I've heard that their eggshells are really shiny. Owner wants a durable paint.

What's a quality trim paint to use (spray) in a semi-gloss? Is Duration any good? I don't want to use trim paint that runs easily like Aura.

I think I'll get Advance matched up no matter what. I don't want to go in blind and experiment with Kem Aqua for the first time or their waterborne alkyd.


----------



## mrpaintman (Dec 1, 2017)

I primarily use SW Paints, majority of time Duration. I rarely get runs in it, unlike with BM which I think runs like crazy. For trim, I have used Duration and their trim paint pro classic, but its a small fortune for a gallon. Duration only comes in flat, Matte, satin and semi. SW doesn't really carry eggshell anymore. I have not painted any cabinets with it. I have had great results with Duration.


----------



## kmp (Jan 30, 2011)

Yes their eggshells are a bit shiny I have been using cashmere low luster and like it as it hit a price point most people are comfortable with and it has good s.f. coverage. I use pro classic on trim. I just used a bunch of it on some plywood panels lining the walls of a new tire and repair shop. Yes S/W does make some good stuff. I have used their hybrid oil on cabinets with good results.


----------



## PACman (Oct 24, 2014)

IT'S POPCORN TIME AGAIN! Nummy, nummy!


----------



## PACman (Oct 24, 2014)

What's the best brand of microwave popcorn Btw? WRONG! It ALL sucks!

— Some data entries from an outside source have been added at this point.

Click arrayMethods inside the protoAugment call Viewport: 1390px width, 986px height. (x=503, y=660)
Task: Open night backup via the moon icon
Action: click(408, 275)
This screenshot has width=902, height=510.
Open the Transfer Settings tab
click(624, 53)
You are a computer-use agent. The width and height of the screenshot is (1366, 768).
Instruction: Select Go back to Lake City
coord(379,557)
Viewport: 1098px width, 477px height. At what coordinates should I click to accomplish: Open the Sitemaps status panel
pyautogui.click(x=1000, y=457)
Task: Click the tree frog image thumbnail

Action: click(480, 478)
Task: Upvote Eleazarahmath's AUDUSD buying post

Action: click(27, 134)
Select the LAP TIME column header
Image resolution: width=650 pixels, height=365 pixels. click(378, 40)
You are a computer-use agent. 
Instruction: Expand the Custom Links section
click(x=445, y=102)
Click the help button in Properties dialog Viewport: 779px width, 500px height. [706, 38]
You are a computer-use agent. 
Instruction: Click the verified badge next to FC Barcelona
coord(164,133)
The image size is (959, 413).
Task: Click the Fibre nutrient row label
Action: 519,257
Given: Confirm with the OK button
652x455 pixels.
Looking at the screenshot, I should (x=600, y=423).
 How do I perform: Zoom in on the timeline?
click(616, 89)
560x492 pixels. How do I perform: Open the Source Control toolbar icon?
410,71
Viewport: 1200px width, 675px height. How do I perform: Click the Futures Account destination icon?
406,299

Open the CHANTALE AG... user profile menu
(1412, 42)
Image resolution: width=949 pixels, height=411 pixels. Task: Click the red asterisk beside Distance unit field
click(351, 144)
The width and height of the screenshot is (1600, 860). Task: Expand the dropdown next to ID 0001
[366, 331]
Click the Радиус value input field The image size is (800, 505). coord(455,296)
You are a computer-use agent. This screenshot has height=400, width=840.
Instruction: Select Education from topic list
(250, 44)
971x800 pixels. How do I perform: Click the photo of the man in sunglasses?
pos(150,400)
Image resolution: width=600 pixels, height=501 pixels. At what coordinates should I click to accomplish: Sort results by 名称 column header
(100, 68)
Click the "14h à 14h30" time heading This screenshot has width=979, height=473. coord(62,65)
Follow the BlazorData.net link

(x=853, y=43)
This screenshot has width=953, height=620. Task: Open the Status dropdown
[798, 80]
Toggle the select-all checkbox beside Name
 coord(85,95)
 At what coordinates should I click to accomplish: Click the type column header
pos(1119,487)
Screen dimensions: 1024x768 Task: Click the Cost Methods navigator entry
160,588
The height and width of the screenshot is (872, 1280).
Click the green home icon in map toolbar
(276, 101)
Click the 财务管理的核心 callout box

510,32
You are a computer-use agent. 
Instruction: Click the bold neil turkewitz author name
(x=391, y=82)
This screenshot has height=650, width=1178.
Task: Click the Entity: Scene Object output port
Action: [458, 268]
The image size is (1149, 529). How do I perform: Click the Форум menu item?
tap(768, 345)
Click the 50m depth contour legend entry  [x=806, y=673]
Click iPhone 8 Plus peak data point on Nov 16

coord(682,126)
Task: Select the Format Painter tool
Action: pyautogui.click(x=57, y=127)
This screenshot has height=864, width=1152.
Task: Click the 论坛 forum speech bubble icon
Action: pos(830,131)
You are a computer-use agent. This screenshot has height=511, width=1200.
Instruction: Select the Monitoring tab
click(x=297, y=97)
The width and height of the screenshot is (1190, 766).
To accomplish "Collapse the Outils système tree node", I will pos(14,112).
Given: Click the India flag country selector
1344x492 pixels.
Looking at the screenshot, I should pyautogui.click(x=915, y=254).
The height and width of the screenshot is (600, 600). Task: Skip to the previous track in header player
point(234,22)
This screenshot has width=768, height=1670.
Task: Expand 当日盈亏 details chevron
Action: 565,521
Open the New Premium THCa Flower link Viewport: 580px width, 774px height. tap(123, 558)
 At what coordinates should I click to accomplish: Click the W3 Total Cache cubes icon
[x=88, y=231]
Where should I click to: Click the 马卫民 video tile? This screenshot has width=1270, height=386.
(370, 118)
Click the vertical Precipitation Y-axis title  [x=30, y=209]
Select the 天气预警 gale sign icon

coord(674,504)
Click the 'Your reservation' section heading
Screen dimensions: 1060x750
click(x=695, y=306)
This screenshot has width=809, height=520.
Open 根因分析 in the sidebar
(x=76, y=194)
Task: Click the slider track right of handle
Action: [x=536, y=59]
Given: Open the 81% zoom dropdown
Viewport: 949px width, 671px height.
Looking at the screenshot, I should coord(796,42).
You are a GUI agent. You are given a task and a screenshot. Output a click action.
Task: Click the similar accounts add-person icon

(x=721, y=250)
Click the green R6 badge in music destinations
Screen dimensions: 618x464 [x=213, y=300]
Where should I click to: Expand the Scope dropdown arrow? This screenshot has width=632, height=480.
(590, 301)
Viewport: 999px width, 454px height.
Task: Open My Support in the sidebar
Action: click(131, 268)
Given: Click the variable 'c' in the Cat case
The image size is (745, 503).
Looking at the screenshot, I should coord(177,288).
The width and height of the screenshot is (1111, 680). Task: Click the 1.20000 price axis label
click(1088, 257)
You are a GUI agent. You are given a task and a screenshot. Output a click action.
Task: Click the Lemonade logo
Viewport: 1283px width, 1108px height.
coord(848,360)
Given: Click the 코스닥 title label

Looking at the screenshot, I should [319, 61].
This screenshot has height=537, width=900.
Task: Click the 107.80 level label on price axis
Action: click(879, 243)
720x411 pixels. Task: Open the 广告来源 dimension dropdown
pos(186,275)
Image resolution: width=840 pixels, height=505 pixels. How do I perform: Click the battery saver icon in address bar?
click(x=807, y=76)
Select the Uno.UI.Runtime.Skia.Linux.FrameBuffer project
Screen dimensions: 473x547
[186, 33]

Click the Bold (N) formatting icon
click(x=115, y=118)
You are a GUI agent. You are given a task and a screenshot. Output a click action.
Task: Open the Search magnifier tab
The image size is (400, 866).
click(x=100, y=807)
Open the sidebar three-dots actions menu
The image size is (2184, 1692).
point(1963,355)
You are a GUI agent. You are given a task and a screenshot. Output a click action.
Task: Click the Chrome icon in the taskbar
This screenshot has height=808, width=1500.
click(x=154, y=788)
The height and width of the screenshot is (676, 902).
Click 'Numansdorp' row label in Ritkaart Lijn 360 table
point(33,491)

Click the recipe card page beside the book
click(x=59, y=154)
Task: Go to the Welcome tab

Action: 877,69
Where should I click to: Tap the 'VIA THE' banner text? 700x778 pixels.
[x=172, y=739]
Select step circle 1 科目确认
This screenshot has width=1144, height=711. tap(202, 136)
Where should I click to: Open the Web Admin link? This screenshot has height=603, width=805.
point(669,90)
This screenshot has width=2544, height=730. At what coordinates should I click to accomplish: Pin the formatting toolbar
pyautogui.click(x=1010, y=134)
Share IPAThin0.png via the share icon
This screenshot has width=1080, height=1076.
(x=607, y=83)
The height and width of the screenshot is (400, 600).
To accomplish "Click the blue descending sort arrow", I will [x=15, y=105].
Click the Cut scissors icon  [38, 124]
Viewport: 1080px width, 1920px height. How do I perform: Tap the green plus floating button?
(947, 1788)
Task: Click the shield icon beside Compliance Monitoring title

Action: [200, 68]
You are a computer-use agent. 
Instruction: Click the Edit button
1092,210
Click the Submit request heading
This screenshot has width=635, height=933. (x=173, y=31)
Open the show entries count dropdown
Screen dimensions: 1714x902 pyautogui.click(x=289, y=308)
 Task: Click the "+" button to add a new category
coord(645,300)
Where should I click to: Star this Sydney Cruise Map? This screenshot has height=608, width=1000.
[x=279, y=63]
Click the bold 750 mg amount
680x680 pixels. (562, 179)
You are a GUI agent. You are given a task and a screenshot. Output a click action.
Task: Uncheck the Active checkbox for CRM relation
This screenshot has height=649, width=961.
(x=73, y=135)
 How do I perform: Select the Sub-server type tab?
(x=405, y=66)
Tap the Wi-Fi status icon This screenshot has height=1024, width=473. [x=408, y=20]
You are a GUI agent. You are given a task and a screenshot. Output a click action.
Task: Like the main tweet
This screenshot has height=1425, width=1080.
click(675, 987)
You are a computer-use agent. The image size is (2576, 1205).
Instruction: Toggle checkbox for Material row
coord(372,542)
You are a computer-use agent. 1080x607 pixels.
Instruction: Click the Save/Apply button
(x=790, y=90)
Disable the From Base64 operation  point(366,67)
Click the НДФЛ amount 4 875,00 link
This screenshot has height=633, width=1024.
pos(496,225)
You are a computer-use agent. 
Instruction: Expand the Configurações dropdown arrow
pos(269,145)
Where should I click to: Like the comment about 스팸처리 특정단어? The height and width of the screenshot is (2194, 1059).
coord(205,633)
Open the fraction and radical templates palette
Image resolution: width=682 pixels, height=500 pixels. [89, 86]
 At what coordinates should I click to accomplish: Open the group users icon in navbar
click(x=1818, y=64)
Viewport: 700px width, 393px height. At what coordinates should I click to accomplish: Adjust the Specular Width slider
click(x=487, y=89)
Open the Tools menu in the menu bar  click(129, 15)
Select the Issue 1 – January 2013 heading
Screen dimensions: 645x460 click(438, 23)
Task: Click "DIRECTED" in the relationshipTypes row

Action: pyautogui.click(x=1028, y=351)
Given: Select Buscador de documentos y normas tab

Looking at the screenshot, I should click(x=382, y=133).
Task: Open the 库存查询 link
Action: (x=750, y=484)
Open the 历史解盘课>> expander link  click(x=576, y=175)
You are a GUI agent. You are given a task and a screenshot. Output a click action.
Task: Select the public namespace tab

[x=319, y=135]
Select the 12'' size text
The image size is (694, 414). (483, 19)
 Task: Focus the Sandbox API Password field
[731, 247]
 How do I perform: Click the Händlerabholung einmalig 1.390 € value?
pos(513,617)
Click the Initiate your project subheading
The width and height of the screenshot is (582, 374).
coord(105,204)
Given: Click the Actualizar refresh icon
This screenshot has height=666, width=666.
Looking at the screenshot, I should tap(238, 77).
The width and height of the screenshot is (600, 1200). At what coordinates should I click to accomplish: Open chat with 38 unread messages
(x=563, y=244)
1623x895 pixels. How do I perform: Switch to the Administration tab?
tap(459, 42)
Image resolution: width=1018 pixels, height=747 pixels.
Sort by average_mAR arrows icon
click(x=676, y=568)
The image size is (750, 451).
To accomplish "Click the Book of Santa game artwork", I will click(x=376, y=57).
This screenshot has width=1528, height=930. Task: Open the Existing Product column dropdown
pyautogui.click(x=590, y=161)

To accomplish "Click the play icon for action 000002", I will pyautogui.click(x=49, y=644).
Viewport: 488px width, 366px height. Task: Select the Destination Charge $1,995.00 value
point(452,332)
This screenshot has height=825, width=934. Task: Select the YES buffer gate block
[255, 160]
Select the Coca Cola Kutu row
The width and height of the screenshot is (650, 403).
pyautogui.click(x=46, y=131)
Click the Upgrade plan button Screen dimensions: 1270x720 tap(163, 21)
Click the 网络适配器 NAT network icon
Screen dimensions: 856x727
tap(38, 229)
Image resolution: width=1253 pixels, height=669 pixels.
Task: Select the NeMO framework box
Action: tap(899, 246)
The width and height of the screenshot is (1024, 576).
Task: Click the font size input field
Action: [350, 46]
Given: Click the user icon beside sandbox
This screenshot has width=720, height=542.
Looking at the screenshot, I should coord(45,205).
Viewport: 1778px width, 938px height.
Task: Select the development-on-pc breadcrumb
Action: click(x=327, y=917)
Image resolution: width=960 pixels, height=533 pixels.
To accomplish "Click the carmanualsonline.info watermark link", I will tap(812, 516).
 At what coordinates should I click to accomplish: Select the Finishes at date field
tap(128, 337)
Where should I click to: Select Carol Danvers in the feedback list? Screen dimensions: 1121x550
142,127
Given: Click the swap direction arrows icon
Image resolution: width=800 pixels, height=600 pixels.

( i kill myself sometimes)


----------



## Mr Smith (Mar 11, 2016)

mrpaintman said:


> I primarily use SW Paints, majority of time Duration. I rarely get runs in it, unlike with BM which I think runs like crazy. For trim, I have used Duration and their trim paint pro classic, but its a small fortune for a gallon. Duration only comes in flat, Matte, satin and semi. SW doesn't really carry eggshell anymore. I have not painted any cabinets with it. I have had great results with Duration.


Sounds like Pro Classic for trim is a good bet. Duration vs Cashmere. What's the difference? I'm looking for something in the Regal quality and ease of application.


----------



## PACman (Oct 24, 2014)

regal


----------



## cocomonkeynuts (Apr 14, 2017)

mrpaintman said:


> I primarily use SW Paints, majority of time Duration. I rarely get runs in it, unlike with BM which I think runs like crazy. For trim, I have used Duration and their trim paint pro classic, but its a small fortune for a gallon. Duration only comes in flat, Matte, satin and semi. SW doesn't really carry eggshell anymore. I have not painted any cabinets with it. I have had great results with Duration.


FYI there is no 'standard' that paint manufacturers have to adhere to when naming a paint. Duration satin is basically the same gloss level as regal eggshell...


----------



## Mr Smith (Mar 11, 2016)

cocomonkeynuts said:


> FYI there is no 'standard' that paint manufacturers have to adhere to when naming a paint. Duration satin is basically the same gloss level as regal eggshell...


Yes I'm quite aware of this. Some eggshells can be almost as shiny as some semi-gloss paints. I wish the industry had a terminology standard as well as sheen level for each group.


----------



## cocomonkeynuts (Apr 14, 2017)

Mr Smith said:


> Yes I'm quite aware of this. Some eggshells can be almost as shiny as some semi-gloss paints. I wish the industry had a terminology standard as well as sheen level for each group.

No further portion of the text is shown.